He was born in Posillipo, near Naples. Until recent times, musical histories usually gave the year of Alfano's birth, incorrectly, as 1876. He attended piano privately under Alessandro Longo (1864-1946), and harmony and composition respectively under Camillo de Nardis (1857-1951) and Paolo Serrao (1830-1907) at the conservatory San Pietro a Majella in Naples. Later, after graduating, he pursued further composition studies with Hans Sitt (1850-1922) and Salomon Jadassohn (1831-1902) in Leipzig. While working there he met his idol, Edvard Grieg, and wrote numerous piano and orchestral pieces. He completed his first opera, Miranda, still unpublished, for which he also wrote the libretto after a novel by Antonio Fogazzaro, in 1896. His work La Fonte Di Enschir (libretto by Luigi Illica) was refused by Ricordi but was shown in Wrocław (then Breslau) as Die Quelle von Enschir on 8 November 1898, enjoying some success.
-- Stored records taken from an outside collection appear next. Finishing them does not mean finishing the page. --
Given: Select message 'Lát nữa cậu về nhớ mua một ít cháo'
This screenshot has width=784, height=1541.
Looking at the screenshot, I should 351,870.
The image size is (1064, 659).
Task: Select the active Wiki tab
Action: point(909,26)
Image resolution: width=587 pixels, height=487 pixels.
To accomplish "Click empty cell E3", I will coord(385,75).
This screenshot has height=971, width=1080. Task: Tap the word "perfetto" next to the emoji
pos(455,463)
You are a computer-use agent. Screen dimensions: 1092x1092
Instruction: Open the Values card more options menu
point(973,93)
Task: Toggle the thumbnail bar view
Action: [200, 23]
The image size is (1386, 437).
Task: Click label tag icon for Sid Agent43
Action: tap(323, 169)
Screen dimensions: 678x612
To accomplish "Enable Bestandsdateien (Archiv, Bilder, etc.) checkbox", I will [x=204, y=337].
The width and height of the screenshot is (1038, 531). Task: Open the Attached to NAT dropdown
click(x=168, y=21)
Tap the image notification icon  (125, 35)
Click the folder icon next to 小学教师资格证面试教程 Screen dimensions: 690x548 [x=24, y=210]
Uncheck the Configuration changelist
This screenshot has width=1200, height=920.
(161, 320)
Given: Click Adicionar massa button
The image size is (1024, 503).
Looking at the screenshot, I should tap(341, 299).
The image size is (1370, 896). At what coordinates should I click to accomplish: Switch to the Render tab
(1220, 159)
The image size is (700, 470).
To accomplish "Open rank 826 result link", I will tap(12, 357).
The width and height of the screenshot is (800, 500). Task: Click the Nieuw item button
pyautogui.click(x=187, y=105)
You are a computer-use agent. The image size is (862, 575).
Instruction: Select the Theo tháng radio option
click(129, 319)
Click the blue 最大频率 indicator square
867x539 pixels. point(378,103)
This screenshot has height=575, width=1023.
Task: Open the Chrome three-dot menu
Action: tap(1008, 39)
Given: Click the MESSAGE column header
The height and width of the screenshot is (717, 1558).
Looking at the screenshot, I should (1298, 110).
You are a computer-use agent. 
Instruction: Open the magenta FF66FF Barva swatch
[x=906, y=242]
The following three operas are usually considered as his most important:

From 1918 he was Director of the Conservatory of Bologna, and he directed the Turin Conservatory from 1923. Alfano died in San Remo.[1]

Historical perspectives

Fanfare Sept/Oct 98-99 gives the following information: Alfano's reputation suffers because (a) he should not be judged as a composer on the basis of the task he was given in completing Turandot (La Scala, April 25, 1926), (b) "we almost never hear everything he wrote for Turandot--the standard ending heavily edits Alfano's work."[2] (c)"...it is not his conclusion that is performed in productions of Turandot but only what the premiere conductor Arturo Toscanini included from it...Puccini had worked for nine months on the following concluding duet and at his death had left behind a whole ream of sketches....Alfano had to reconstruct ...according to his best assessment...and with his imagination and magnifying glass" since Puccini's material "had not really been legible."

[Konrad Dryden, cited supra, p. 33, adds that the project, reluctantly undertaken, resulted in "near blindness in his right eye, requiring three months spent in darkened rooms."]

Fogel: "Alfano's reputation has also suffered [IC:along with Mascagni], understandably, because of his willingness to associate himself closely with Mussolini's Fascist government."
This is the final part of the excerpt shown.